Alexander Hamilton, writing in Federalist No. 78, states:
There is no position which depends on clearer principles, than that every act of a delegated authority, contrary to the tenor of the commission under which it is exercised, is void. No legislative act, therefore, contrary to the Constitution, can be valid. To deny this, would be to affirm, that the deputy is greater than his principal; that the servant is above his master; that the representatives of the people are superior to the people themselves; that men acting by virtue of powers, may do not only what their powers do not authorize, but what they forbid.
Yes, that seems pretty clear, but apparently not to many who hold law degrees from some of our most prestigious law schools. "A constitution is, in fact," notes Hamilton, the "fundamental law" which trumps subsequent laws that run afoul of it. In case of a conflict between the two, Hamilton says, "the Constitution ought to be preferred to the statute, the intention of the people to the intention of their agents." That also appears to be an elementary concept that should be capable of grasp by even a first year law student.
Not only the authors of the Federalist Papers (Madison, Hamilton and Jay), but virtually all of our nation's founders, held to this view. And so strong was this belief among the people at large that they insisted upon a Bill of Rights, which concludes with the 10th amendment, recapitulating this all-important principle. It states:
The powers not delegated to the United States by the Constitution, nor prohibited by it to the States, are reserved to the States respectively, or to the people.
And what are the States to do, when the federal government exceeds its delegated powers, as it so frequently does, and tramples the reserved powers of the States and the people? It would seem, from the monitories of the Founders, that among the courses of action they approve are "interpositions" by State legislators, such as the nullification effort aimed at Obamacare.
Mr. Hamilton, writing in Federalist No. 26, places hope in "the State legislatures, who will always be not only vigilant but suspicious and jealous guardians of the rights of the citizens against encroachments from the federal government, will constantly have their attention awake to the conduct of the national rulers, and will be ready enough, if any thing improper appears, to sound the alarm to the people, and not only to be the VOICE, but, if necessary, the ARM of their discontent." (Emphasis in the original.)
Thomas Jefferson asserted that "the government created by this compact [the Constitution] was not made the exclusive or final judge of the extent of the powers delegated to itself." Moreover, he wrote, in his draft of the Kentucky Resolutions, that "Where powers are assumed which have not been delegated, a nullification of the act is the rightful remedy."

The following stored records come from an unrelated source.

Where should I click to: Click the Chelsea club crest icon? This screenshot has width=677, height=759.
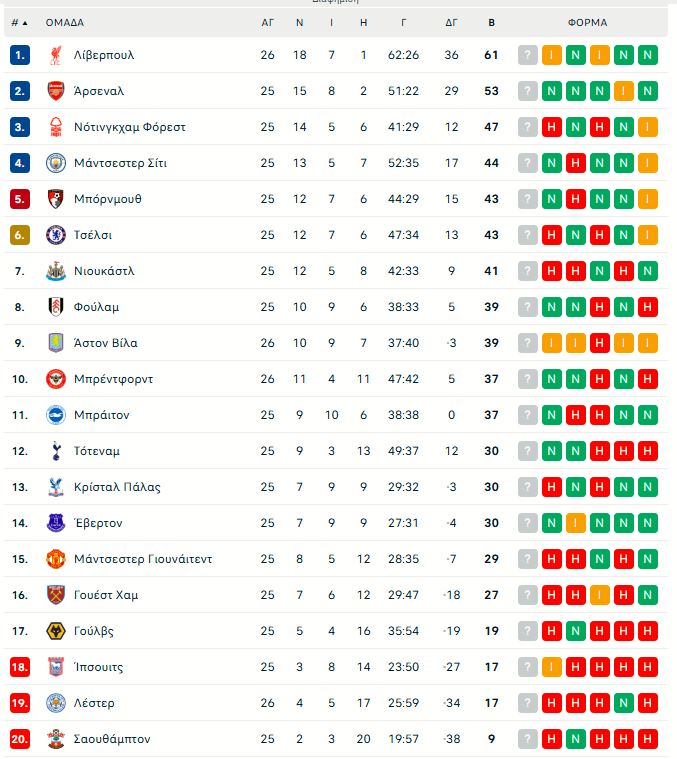tap(56, 235)
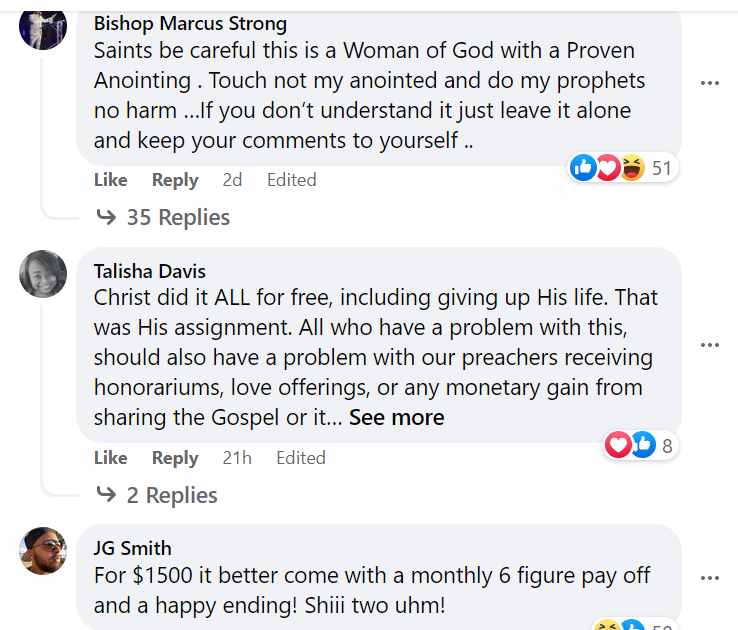View reactions on Talisha Davis's comment
738x630 pixels.
[639, 446]
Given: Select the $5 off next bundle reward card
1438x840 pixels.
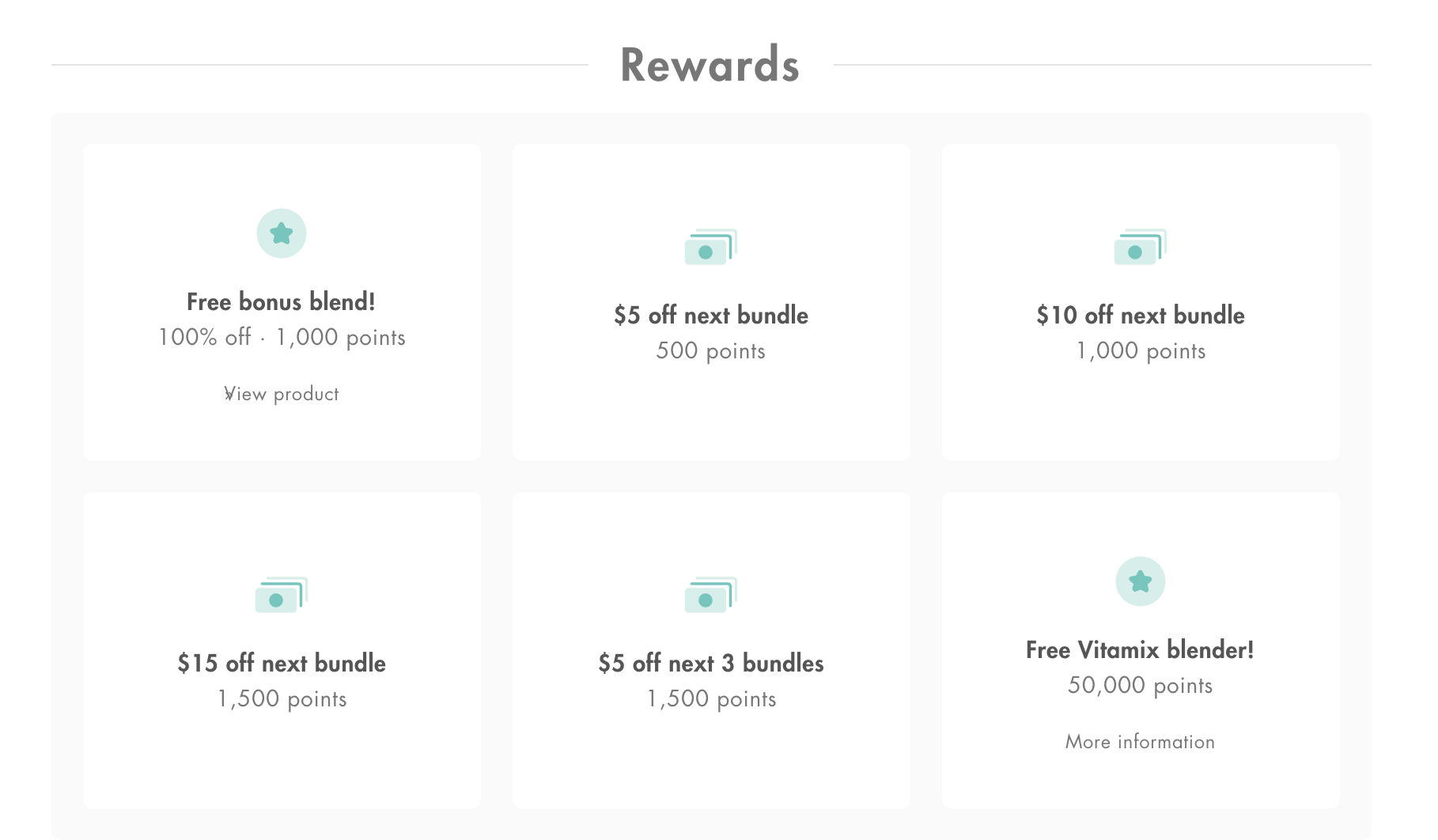Looking at the screenshot, I should (x=710, y=302).
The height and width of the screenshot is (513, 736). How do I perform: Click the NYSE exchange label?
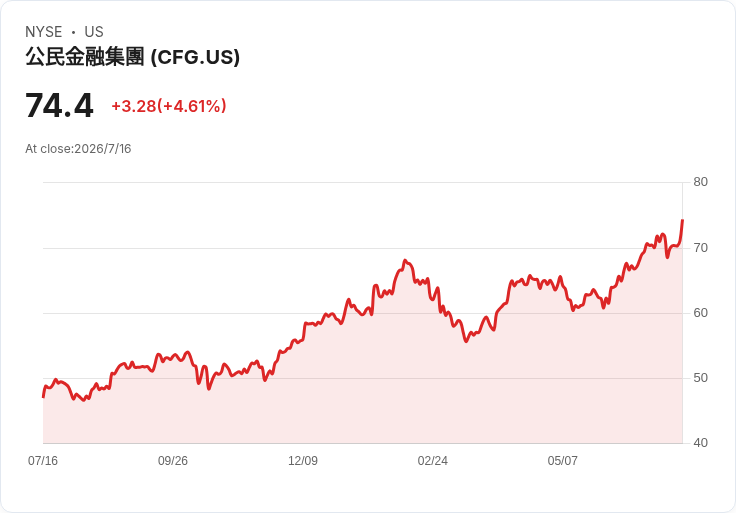44,32
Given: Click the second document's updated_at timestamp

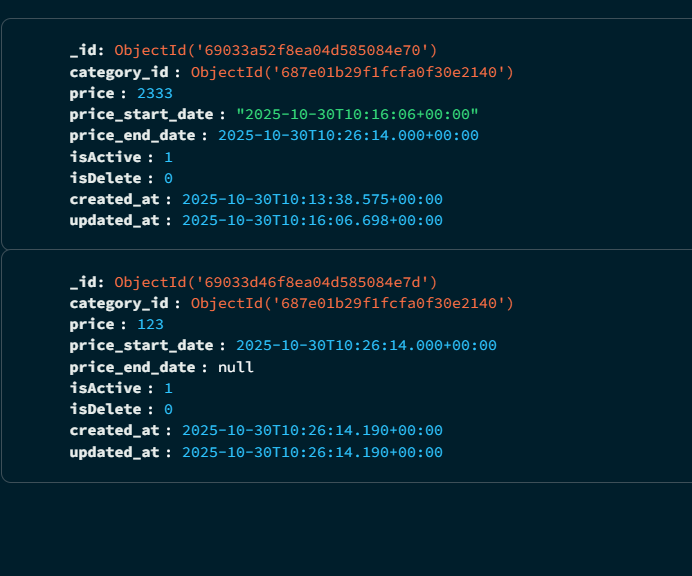Looking at the screenshot, I should coord(312,453).
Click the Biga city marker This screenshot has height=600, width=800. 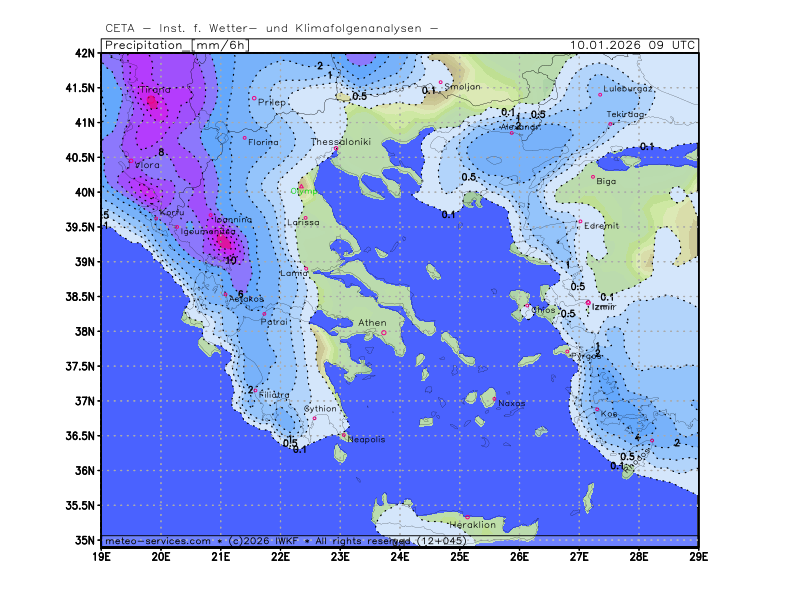(x=593, y=177)
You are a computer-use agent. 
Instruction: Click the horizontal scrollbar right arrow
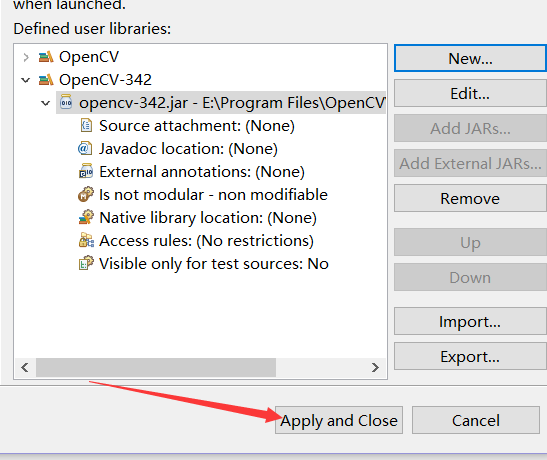375,367
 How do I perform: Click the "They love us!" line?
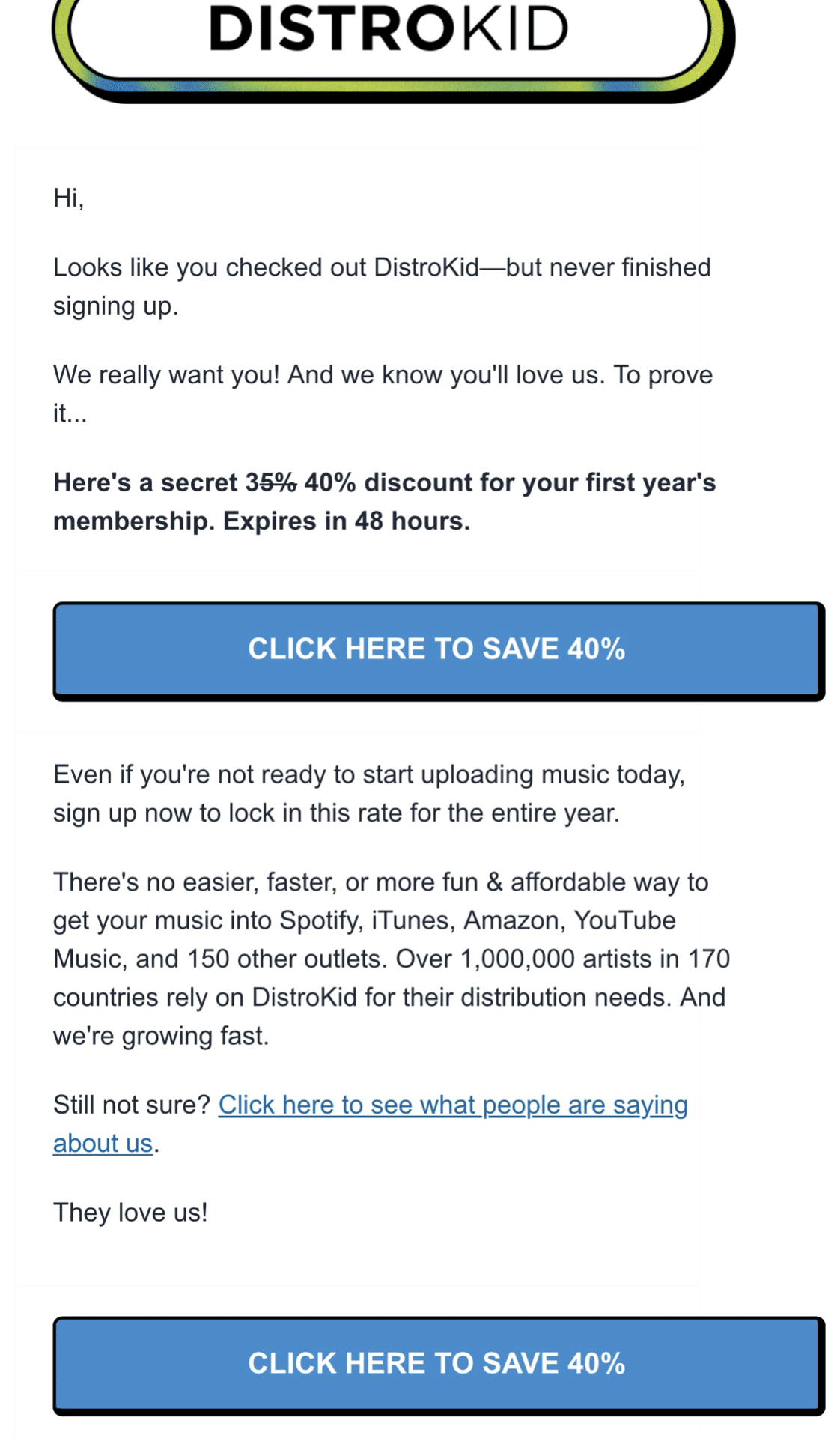(x=130, y=1213)
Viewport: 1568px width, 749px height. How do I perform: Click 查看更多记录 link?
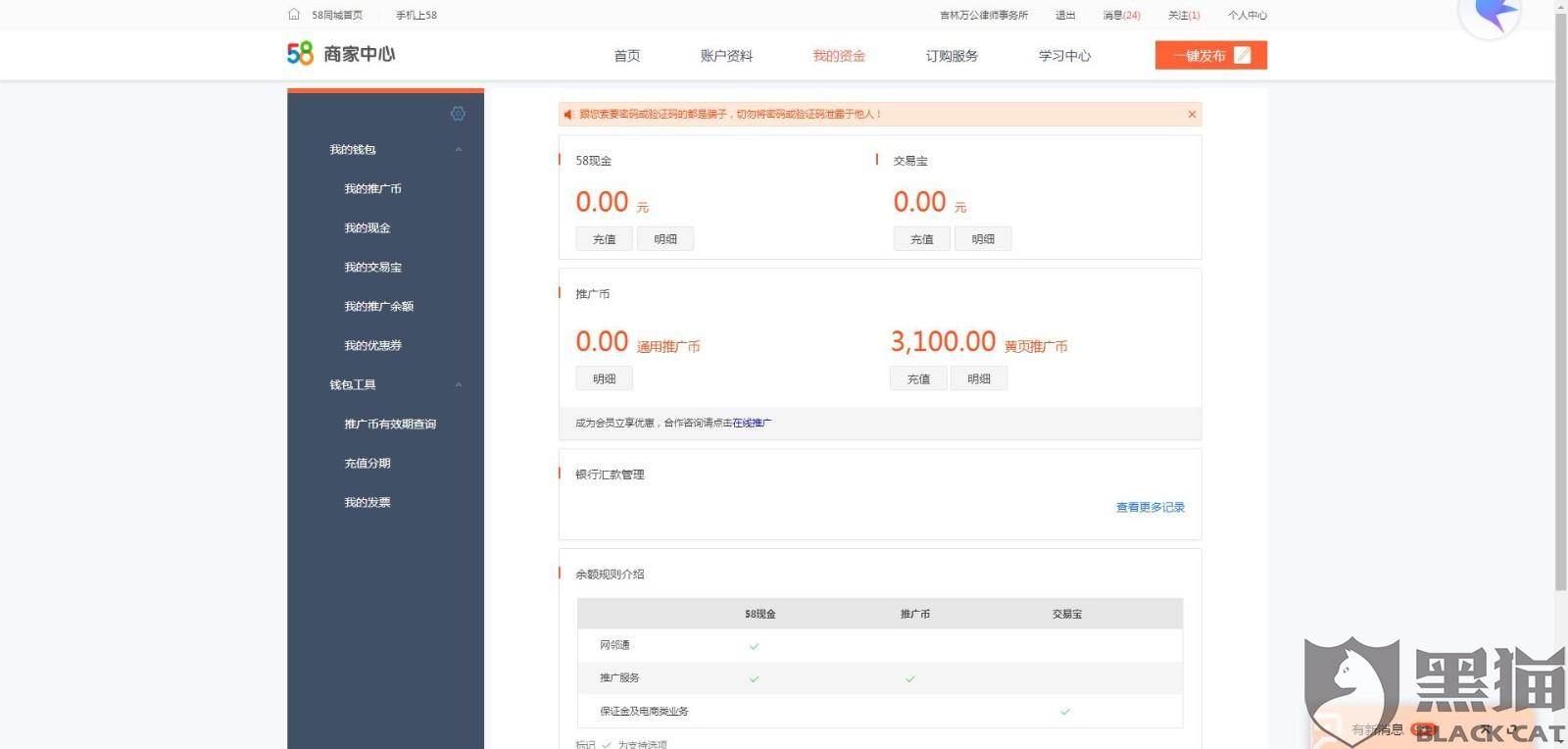(x=1150, y=508)
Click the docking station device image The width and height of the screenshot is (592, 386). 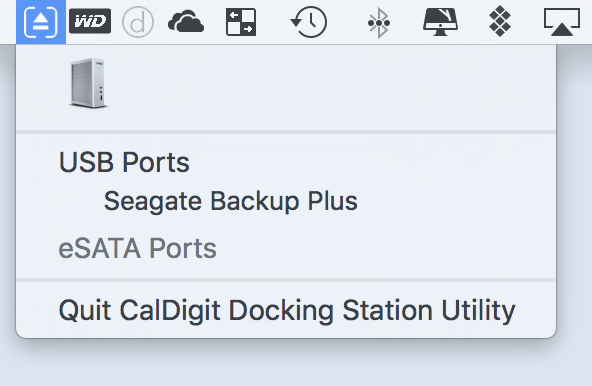[88, 83]
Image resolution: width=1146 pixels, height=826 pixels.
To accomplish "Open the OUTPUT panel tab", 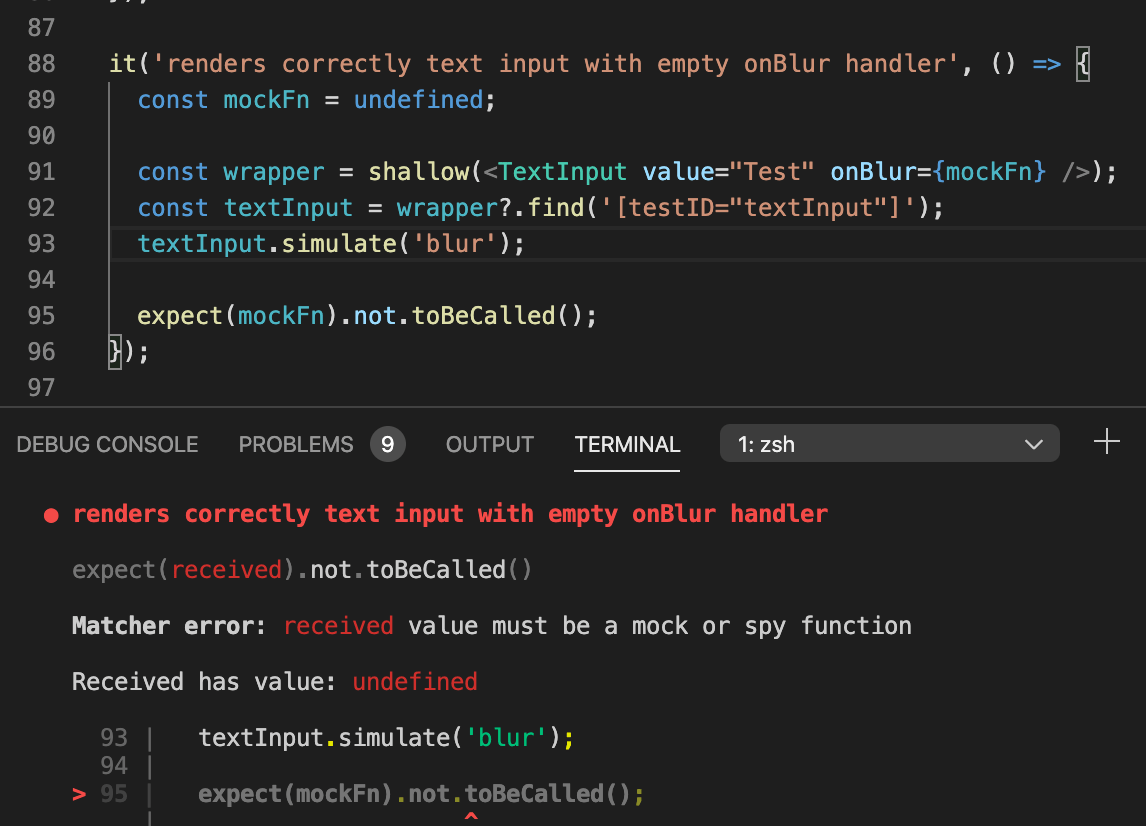I will 489,444.
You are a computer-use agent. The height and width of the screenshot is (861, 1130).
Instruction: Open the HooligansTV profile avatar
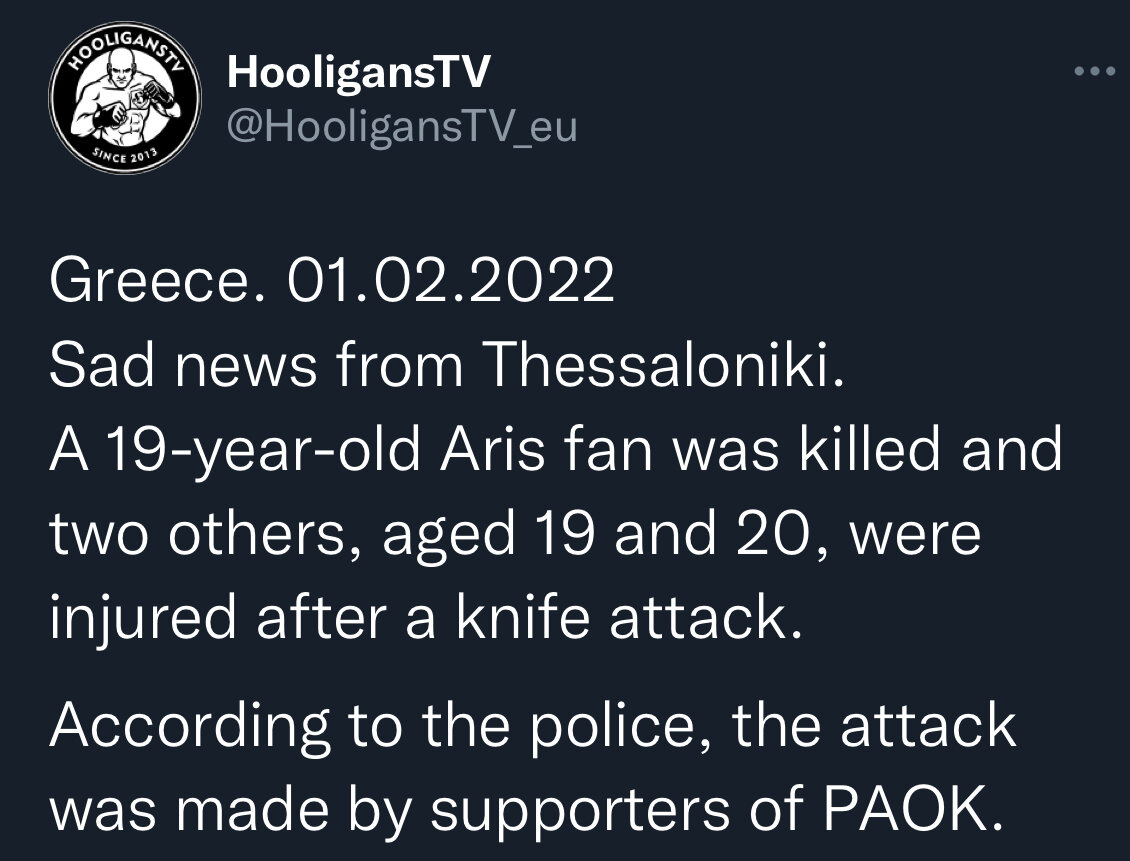click(125, 97)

This is the Constitutional remedy that Idaho State legislators, such as Barbieri, Boyle, Pearce, Vick and Nuxoll are attempting to apply. It would seem evident that they are not frivolously attempting to block a law with which they merely personally disagree, but one that manifestly exceeds the delegated powers enumerated in the Constitution and clearly violates both the letter and the spirit of the 10th Amendment.
Assistant Chief Deputy Attorney General Kane's opinion to the contrary notwithstanding, the nullification proponents are in good constitutional company. Madison, Hamilton, and Jefferson may be considered by certain sophisticates to be irrelevant voices from the "dusty annals of American history," but most Americans will probably place greater trust in the opinions of these esteemed Founders than in the self-serving claims of current politicians, judges, journalists, and so-called "legal scholars."